Another brainchild of Kotelnikov’s group was the USSR’s first vocal vocoder, whose name comes from the English combination of voice coder, the voice coder. The device was brought to the current prototype, which was tested and demonstrated the fundamental possibility of compressing the speech signal. Kotelnikov wrote in this connection: “In order to make it more difficult to decipher the transmitted speech, it was important to make the“ segments ”into which we split it, as short as possible. And this is a problem, because then the quality of transmitted speech deteriorated. I began to think about how to convey the speech is not all completely, but somehow compress its spectrum.
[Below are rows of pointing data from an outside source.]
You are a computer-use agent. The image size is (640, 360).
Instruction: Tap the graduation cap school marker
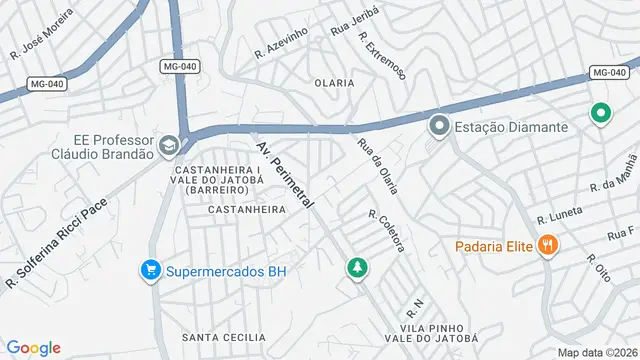[168, 147]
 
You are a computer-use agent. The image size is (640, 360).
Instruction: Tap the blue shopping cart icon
[150, 270]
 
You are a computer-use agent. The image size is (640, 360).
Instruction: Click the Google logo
[33, 347]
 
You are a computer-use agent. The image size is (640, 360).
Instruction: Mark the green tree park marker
[355, 268]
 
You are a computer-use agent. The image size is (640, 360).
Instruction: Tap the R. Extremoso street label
[383, 61]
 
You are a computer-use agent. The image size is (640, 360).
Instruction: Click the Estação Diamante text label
[511, 127]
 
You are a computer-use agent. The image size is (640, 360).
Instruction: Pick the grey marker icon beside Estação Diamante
[438, 127]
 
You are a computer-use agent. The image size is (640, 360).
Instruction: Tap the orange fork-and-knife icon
[547, 244]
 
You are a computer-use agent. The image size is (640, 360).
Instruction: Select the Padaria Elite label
[492, 245]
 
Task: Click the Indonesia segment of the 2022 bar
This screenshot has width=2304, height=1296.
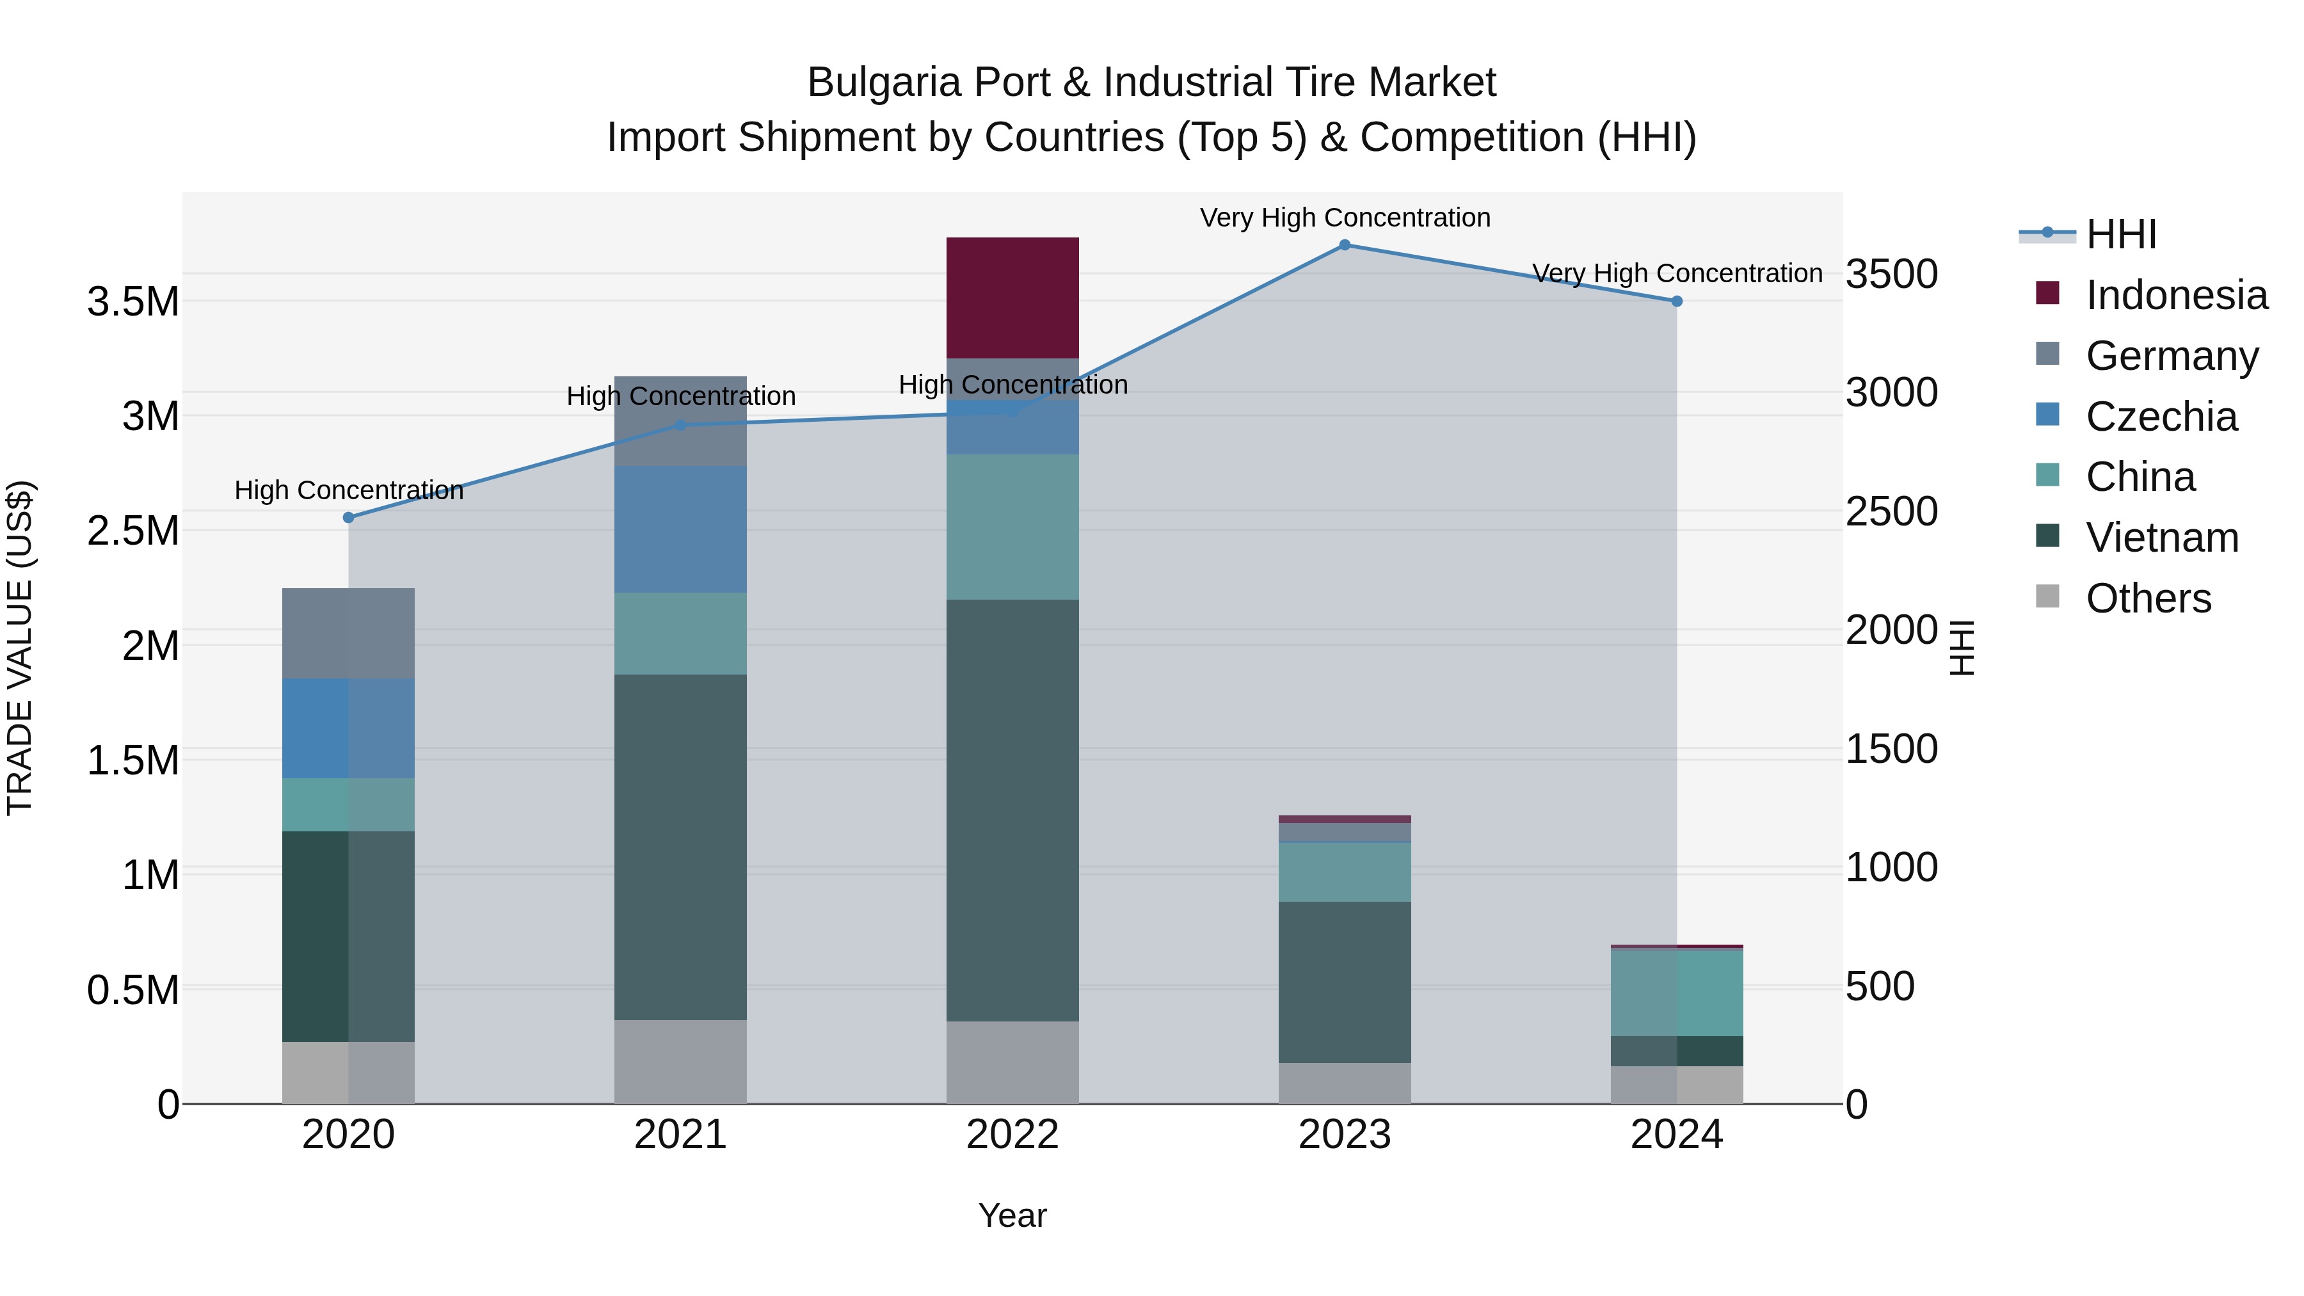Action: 1012,297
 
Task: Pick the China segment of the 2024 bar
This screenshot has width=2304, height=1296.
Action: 1676,992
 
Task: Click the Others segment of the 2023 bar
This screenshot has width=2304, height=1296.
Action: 1344,1082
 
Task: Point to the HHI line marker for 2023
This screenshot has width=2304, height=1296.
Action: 1344,245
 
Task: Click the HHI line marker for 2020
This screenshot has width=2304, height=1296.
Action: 349,518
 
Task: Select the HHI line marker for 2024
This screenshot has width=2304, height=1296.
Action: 1677,301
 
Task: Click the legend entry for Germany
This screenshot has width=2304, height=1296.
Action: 2172,355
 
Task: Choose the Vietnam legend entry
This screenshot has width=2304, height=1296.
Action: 2162,538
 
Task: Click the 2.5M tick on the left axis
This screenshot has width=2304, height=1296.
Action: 132,531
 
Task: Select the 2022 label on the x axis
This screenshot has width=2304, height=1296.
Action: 1012,1135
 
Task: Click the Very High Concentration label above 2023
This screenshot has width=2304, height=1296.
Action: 1344,218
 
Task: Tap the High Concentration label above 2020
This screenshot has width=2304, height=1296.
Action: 349,490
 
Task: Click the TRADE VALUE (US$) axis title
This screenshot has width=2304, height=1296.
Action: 20,648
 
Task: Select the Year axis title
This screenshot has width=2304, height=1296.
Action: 1012,1215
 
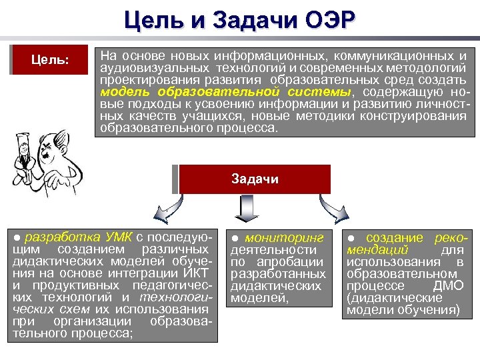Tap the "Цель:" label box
click(x=51, y=60)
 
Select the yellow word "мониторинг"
click(x=284, y=238)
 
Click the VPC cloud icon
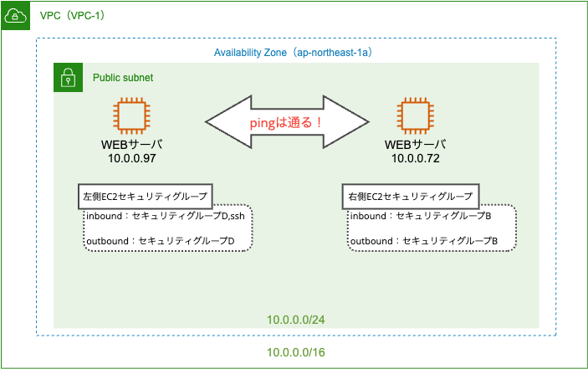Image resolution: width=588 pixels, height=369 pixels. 15,16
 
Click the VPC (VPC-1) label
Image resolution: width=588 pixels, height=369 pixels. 73,16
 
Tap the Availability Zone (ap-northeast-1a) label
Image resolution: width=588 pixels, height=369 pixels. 294,53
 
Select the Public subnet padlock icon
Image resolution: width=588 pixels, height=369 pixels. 69,77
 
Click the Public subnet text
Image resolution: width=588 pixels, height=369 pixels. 123,78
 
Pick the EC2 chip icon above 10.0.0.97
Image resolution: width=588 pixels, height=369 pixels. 131,115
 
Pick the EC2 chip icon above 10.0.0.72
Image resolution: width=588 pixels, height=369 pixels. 415,115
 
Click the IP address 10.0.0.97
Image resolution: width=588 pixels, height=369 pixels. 132,158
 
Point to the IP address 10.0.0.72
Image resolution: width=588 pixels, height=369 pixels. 416,158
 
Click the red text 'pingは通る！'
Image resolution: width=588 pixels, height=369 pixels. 286,123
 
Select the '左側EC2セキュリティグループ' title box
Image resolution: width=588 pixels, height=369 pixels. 146,196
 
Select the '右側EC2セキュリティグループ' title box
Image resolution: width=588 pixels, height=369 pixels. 411,196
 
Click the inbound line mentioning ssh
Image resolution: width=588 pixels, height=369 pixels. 166,216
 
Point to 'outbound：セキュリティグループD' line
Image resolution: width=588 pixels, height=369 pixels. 161,241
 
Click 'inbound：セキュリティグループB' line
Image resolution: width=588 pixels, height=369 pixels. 421,216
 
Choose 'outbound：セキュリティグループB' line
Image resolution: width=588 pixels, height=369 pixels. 424,241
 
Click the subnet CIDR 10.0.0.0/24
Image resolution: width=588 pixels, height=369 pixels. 296,320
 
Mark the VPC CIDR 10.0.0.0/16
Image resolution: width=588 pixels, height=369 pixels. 296,352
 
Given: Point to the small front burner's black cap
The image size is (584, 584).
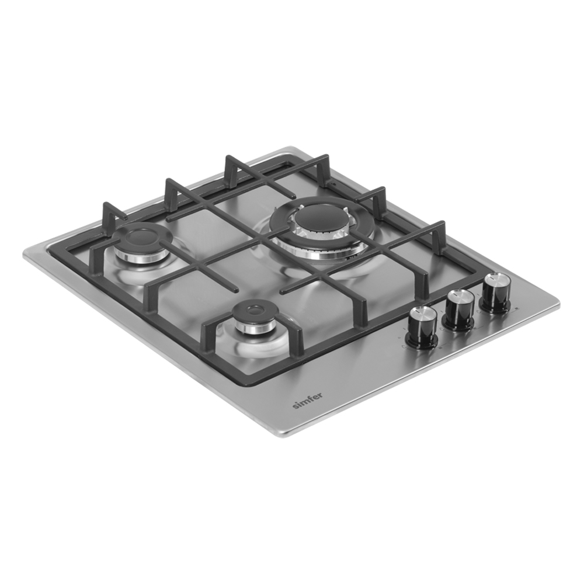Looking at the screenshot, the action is [x=255, y=310].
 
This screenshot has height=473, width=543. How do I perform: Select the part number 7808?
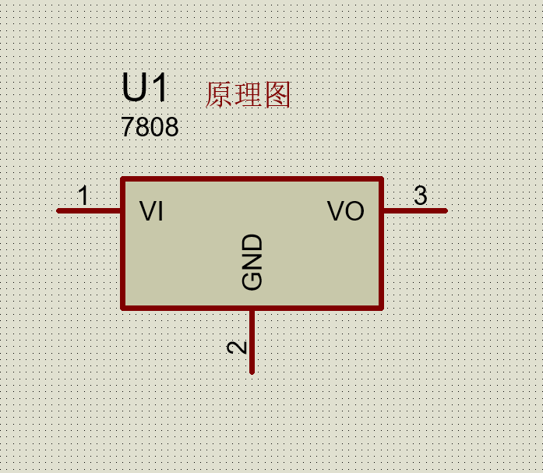coord(150,127)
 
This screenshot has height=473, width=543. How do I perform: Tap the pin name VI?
coord(151,211)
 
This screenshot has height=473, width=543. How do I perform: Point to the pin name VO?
coord(346,211)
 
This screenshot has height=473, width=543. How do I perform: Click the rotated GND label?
coord(252,263)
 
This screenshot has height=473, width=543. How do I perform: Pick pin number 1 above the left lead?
coord(83,196)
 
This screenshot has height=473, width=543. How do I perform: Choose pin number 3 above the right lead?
coord(421,196)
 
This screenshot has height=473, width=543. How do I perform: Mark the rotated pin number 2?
coord(237,347)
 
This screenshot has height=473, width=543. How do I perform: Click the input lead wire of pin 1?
coord(89,210)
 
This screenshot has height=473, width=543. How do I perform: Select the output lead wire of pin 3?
coord(414,210)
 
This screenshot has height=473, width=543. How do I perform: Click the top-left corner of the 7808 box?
coord(122,179)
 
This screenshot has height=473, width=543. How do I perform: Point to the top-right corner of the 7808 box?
coord(382,179)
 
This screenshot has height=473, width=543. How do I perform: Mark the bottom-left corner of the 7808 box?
coord(122,307)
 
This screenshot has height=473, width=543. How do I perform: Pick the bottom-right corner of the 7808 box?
coord(382,307)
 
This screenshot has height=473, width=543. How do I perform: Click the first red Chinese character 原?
coord(219,95)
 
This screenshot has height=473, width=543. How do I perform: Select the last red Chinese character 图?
coord(277,95)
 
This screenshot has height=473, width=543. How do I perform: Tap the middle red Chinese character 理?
coord(249,95)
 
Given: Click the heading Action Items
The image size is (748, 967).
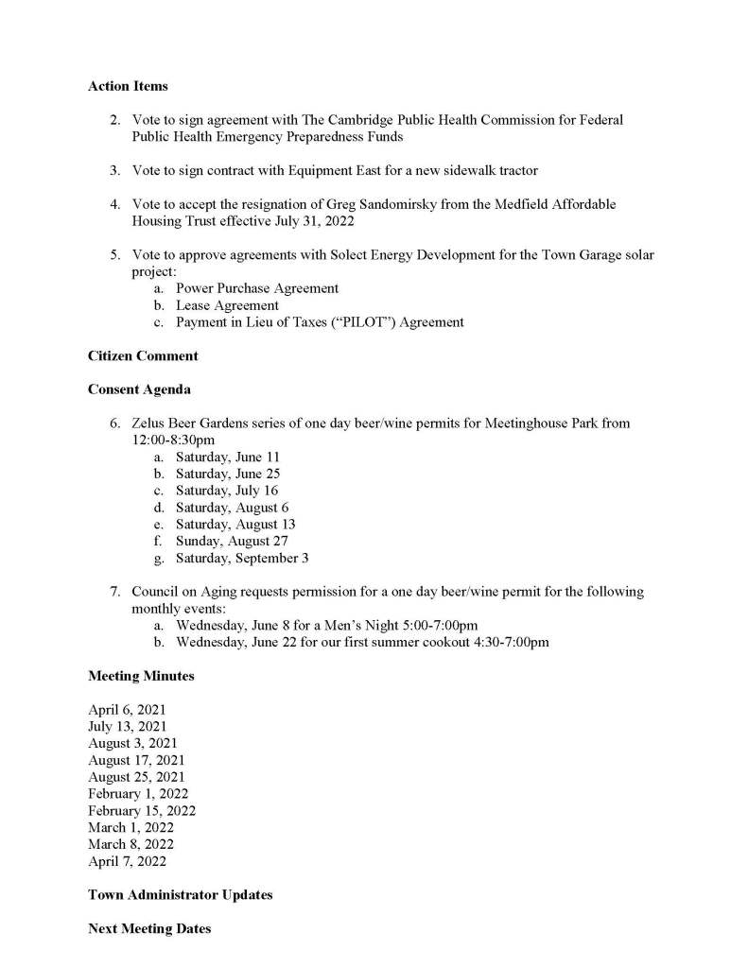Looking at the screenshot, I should (x=128, y=86).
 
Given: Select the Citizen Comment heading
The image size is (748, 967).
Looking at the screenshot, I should (x=143, y=355).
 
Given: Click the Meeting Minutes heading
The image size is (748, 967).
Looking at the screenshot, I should (x=141, y=676).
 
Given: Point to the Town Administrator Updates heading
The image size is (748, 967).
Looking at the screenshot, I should (x=180, y=894).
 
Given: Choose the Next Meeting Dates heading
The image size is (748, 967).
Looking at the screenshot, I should (x=149, y=928).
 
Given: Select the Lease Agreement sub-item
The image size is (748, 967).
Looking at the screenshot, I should (x=227, y=305).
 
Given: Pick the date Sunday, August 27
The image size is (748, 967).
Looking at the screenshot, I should (x=232, y=542).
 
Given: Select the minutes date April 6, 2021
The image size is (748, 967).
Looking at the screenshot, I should (x=127, y=710).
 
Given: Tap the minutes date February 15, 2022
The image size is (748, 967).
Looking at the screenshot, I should (x=142, y=811).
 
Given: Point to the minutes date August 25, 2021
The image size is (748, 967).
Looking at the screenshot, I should (x=136, y=777).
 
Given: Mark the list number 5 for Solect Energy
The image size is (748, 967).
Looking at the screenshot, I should (x=113, y=255).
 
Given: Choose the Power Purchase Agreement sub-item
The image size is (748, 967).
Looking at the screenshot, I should (x=257, y=288).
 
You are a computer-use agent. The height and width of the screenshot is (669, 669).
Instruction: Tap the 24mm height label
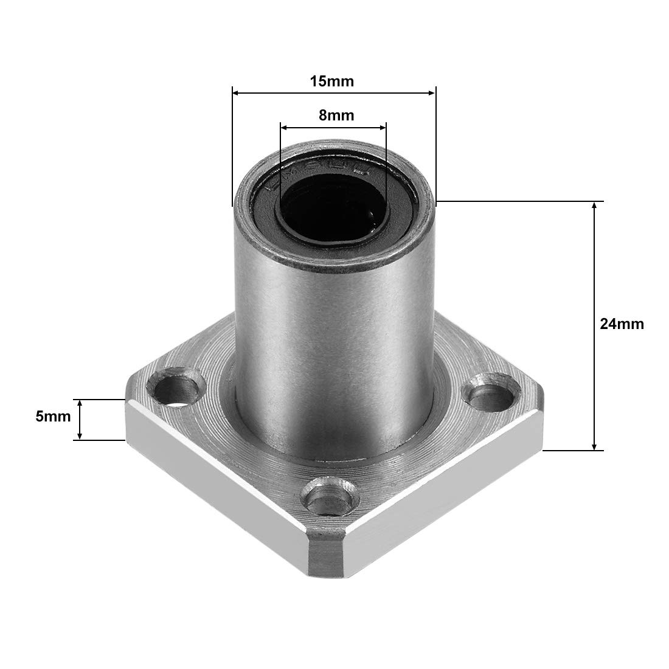(622, 324)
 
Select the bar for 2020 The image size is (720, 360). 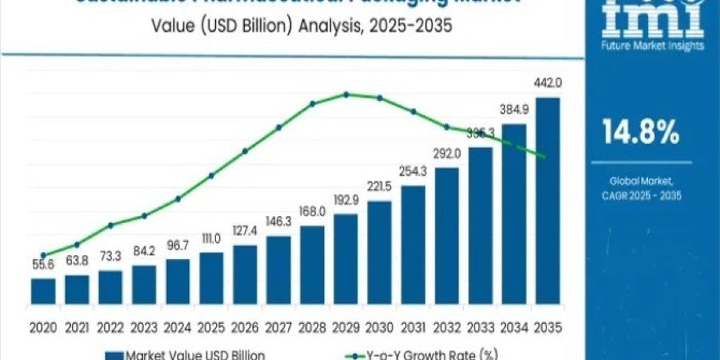pyautogui.click(x=43, y=290)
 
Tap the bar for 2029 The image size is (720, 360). pyautogui.click(x=346, y=258)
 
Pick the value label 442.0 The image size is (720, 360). pyautogui.click(x=548, y=83)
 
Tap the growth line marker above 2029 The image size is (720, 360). pyautogui.click(x=346, y=94)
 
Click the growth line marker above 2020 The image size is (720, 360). pyautogui.click(x=43, y=255)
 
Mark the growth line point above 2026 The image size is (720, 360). pyautogui.click(x=245, y=151)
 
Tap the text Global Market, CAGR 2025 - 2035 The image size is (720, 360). pyautogui.click(x=646, y=188)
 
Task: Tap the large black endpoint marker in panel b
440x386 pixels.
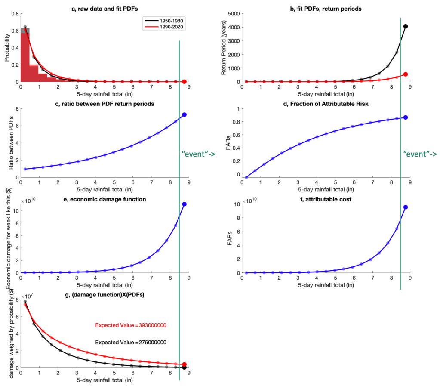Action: [x=406, y=26]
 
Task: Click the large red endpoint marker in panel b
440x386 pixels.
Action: [x=406, y=74]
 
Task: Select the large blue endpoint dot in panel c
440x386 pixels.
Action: [x=185, y=114]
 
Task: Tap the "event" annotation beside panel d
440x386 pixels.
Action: [x=420, y=154]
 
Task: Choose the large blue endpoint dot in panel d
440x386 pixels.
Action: [x=406, y=117]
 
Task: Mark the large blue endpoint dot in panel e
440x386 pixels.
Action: [x=185, y=204]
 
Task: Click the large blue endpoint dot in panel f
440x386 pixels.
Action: [x=406, y=207]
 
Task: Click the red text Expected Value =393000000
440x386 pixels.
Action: [x=131, y=325]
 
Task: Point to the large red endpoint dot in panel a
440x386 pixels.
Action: [x=185, y=82]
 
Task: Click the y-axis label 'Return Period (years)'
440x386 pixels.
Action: [x=224, y=48]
He began to look at the spectrum of sounds in order to understand which frequencies determine ... At this time, reference to Homer Dudley's article, published in October 1940 of the year, said that he had made a speech transducer - vocoder. I rushed to look, but it turned out that nothing concrete was written there. But still it was very useful: he has the same idea, which means that we are on the right track. So we started making our vocoder. And just before the war, we already had its prototype working. True, while he was still “speaking” in a bad “trembling voice.”
To be continued ...
Based on:
Babash A.V., et al. On the Development of Cryptography in the 19th Century // Information Security, #5, 2003.
Astrakhan V. I., Gusev V. V. Formation and development of government communication in Russia, 1996.
Astrakhan V.I., Pavlov V.V., Chernega V.G. Governmental Telecommunications stories Russia. Part of 1, 2001.
Klepov A. Information weapon Stalin.